We have been facing a scourge here recently at Drake University. Animal corpses have been appearing around campus. Most notable are the dead birds outside Hubbell Dining Hall.
Since the start of the school year, the glass at the north side of Hubbell has seen a consistent parade of bird corpses. Sadly, these poor animals have not been cleaned up. They have been left to decompose and rot in front of our eyes, and this isn’t a new issue either.
The first of these animal corpses was reported during Welcome Week, and now in midterms, we are still facing this issue. Now, obviously, the university should be cleaning up these animals, not only because it’s extremely disgusting to have to see them when eating food, but also because it would simply be the most sanitary thing to do.
It would be extremely simple to just clean up these animals, but the campus facility has not.

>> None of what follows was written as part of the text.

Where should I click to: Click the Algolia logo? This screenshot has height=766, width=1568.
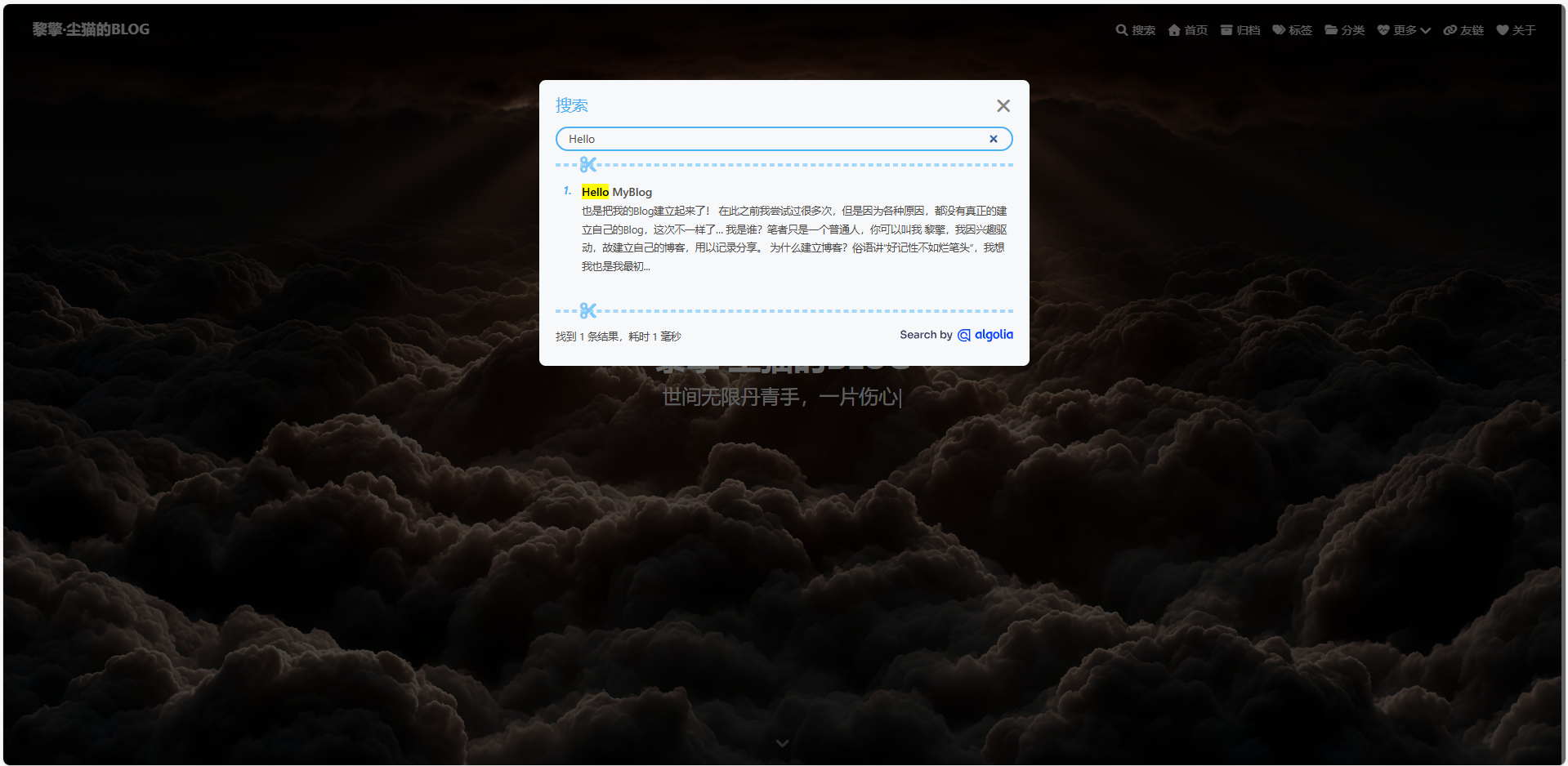tap(964, 336)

Subjecting us to this disgusting view, we also understand that the university could do something but refuse to. They have chosen to ignore the issue instead. Addressing this issue and preventing future incidents is not a complex task.
The overall straightforward solution is to install reflective windows campus-wide. Many of the university’s buildings boast large windows that pose a hazard to birds as they mistakenly fly into them, resulting in fatal collisions. Bird-safe windows, which are built specifically to help birds recognize the glass as an obstacle, can significantly reduce these accidents. This proactive approach would not only save lives but also demonstrate the university’s commitment to the welfare of the local wild.

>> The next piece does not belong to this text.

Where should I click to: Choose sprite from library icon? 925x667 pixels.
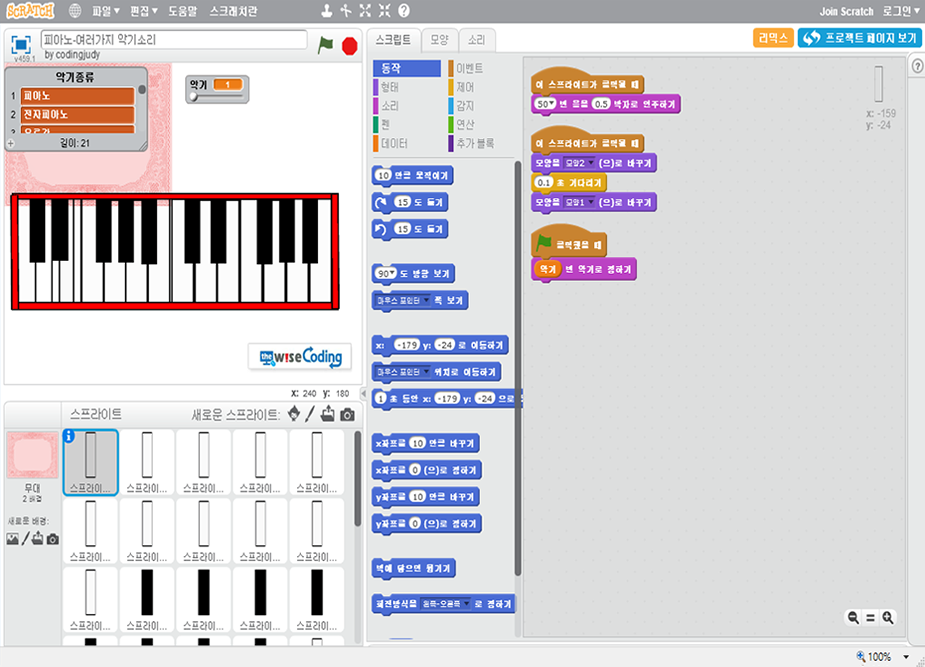click(293, 414)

While the immediate concern is the accumulation of dead birds outside Hubbell and other buildings around campus, this issue reflects a broader problem of negligence. Students and their families invest substantial sums of money into their education at Drake, expecting that these funds will contribute to a conducive learning environment. It is disheartening to witness resources not being allocated to maintain cleanliness and safety on campus.

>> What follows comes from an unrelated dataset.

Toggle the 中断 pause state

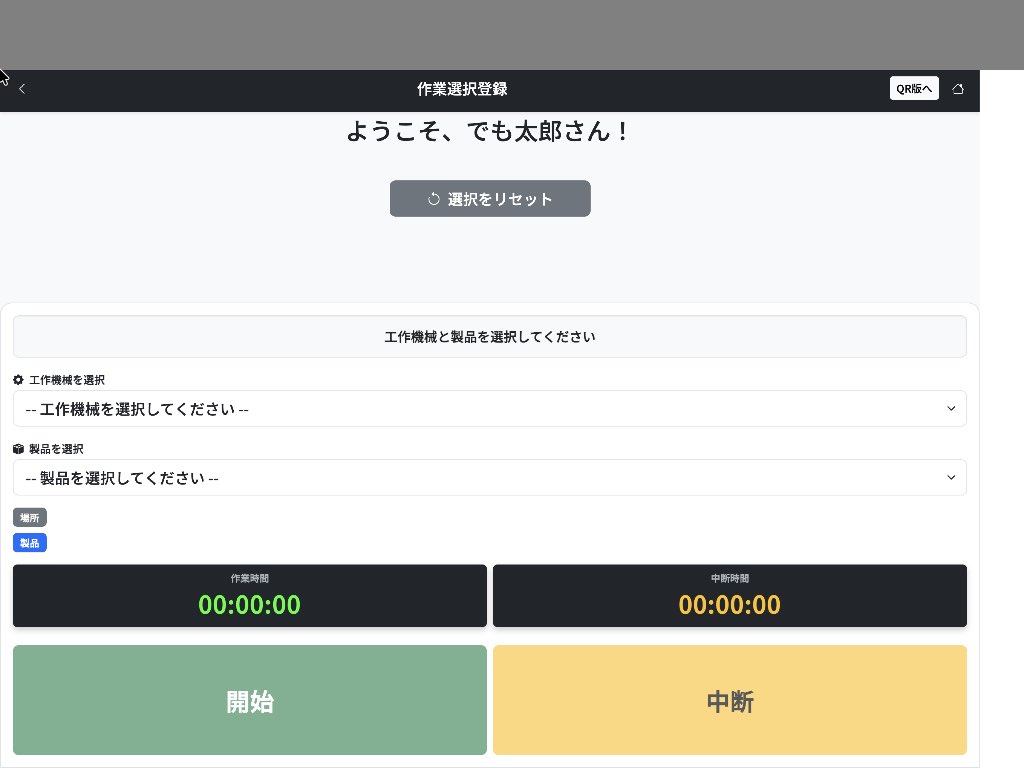click(x=730, y=700)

The situation with animal corpses littering the campus calls for immediate attention and action. The university should prioritize the well-being of its students and the environment by promptly addressing this issue, cleaning up the existing carcasses and implementing preventative measures like installing reflective windows. By taking these steps, Drake can not only enhance its campus environment but also demonstrate its commitment to responsible stewardship of the environment and the resources invested by its community. We shouldn’t have to stand for this level of neglect on our campus.